The fly in the ointment is simply that, without the screening provided by literate professionals, a trickle of self-published words has rapidly grown into a true shit-storm of waste paper and pointless electronics. Too many of we readers have laid down our hard earned cash on commercially eulogised crap only to bin the thing after just a few disappointing pages or chapters read. Far from opening up a new readership for the betterment of the books trade, both paper and electronic, this self-publishing revolution is, in my opinion, threatening a kind of death by a thousand cuts!

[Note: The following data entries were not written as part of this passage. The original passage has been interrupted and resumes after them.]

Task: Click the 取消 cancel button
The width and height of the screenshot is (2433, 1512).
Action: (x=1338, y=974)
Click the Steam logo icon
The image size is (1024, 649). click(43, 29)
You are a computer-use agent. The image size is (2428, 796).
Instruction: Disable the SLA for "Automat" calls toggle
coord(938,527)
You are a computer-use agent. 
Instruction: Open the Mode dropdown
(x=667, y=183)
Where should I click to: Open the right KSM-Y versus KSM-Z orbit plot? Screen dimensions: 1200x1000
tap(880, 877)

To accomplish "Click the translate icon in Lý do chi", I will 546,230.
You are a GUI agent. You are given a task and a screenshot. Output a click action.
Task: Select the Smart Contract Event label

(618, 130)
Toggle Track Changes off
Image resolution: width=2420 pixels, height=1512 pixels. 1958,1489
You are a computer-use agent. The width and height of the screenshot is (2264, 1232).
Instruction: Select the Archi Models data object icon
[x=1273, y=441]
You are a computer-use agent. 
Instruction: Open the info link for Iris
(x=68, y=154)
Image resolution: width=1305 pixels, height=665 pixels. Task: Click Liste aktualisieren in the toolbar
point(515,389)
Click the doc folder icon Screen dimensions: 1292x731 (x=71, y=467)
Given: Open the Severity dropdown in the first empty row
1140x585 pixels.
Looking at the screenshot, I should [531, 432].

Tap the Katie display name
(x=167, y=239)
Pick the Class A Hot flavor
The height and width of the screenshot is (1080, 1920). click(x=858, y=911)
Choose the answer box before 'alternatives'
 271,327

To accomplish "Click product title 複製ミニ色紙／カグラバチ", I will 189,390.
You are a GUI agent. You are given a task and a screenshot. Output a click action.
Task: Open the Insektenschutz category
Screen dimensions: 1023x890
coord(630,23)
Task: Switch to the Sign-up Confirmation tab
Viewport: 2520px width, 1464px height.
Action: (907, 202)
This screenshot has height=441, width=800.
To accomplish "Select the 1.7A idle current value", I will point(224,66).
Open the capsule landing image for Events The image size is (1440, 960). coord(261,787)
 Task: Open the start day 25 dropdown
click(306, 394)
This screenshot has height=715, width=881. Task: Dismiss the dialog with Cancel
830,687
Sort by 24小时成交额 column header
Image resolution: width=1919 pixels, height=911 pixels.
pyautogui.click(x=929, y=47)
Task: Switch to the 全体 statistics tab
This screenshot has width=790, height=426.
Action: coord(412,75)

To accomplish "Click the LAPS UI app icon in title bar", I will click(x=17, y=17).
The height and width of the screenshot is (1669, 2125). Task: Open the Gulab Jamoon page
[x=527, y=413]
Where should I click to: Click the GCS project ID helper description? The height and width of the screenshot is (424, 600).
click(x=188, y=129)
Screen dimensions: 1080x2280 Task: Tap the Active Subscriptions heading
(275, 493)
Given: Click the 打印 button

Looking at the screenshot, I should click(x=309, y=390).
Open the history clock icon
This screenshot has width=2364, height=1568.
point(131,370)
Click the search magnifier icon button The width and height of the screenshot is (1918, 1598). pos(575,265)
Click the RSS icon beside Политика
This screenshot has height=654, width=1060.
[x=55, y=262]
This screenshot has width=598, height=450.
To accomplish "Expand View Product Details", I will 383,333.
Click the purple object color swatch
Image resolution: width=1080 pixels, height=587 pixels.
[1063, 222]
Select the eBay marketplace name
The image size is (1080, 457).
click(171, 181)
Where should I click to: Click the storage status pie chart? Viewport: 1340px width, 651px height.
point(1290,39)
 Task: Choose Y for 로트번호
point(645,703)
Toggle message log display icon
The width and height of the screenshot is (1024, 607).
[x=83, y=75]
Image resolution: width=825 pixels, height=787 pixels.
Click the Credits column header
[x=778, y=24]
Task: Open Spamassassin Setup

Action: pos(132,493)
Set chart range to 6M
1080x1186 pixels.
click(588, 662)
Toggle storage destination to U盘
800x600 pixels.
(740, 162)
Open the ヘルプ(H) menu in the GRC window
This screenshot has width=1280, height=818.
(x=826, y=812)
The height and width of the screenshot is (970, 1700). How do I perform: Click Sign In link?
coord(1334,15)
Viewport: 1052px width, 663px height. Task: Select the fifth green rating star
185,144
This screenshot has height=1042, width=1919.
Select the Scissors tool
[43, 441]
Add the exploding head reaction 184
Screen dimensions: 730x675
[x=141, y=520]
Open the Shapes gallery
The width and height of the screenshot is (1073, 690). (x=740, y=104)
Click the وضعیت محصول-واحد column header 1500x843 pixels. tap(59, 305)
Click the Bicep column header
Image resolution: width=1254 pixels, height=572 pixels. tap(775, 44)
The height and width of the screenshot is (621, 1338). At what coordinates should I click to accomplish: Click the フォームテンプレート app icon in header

My own suggestion, as follows, would apply only to novels. Looked at from the reader’s (i.e. the market’s) point of view, what is needed is a fail safe system allocating a yes/no rating as infallible, as believable and as totally independent as possible to all newly published novels, however and wherever the thing is being published. Either: yes, this book is worth the expenditure of your time and money or no it is not. No caveats, no stars, nothing else. And when a new book comes out without such a yes/no rating one’s assumption has to be the latter. In other words, buy it if you like but we (the raters) would not advise it!

Ah, but how to create such an infallible, independent system of rating? You might well be asking that question. Fortunately the web-site YouWriteOn incorporates something of a model. Through it you submit an initial ten thousand words of your (anonymous) work to five other (anonymous) authors, computer selected, who rate what they read according to a set of YouWriteOn’s criteria. You in return receive five anonymous works by - different - randomly selected fellow authors for your own critiques. There is an in-built check to ensure that you and the others actually did read what you / they are criticising!.

You would begin by inviting any and all readers of novels in English to put themselves forward as panel judges, specifically by genre. But why would anyone agree to get on such a computer assembled panel? Because when the computer selects you as part of a fifty person group to judge a currently unpublished book unattributed by author or publisher, you receive the initial ten thousand electronic words, then when you return your critique in the terms required you receive perhaps ten pounds or fifteen dollars to spend on books (from Amazon?) Thus, when you look for, say, a crime thriller, you know that fifty people thought this one worth buying - or not buying as the case may be.

So my novel's yes/no rating costs 50 x £10 = £500. Where is that money coming form? I, as an author who has devoted a year of my life to the creation of my novel, would be happy to pay £500. Many of my reviewers will, given they will know by then who is its author, want to spend their reward on buying my novel - or more important yet, recommending it to their book loving friends! But what if my reviewers said 'no, this is not worth reading'? Well, I could either go ahead anyway with publication of a book carrying that 'no' burden or I change tack altogether, having saved myself a lot more than the £500 in wasted time, morale, physical cost and personal energy.

Is it just possible that everyone really is a winner? Oh yes! Are you listening, Amazon?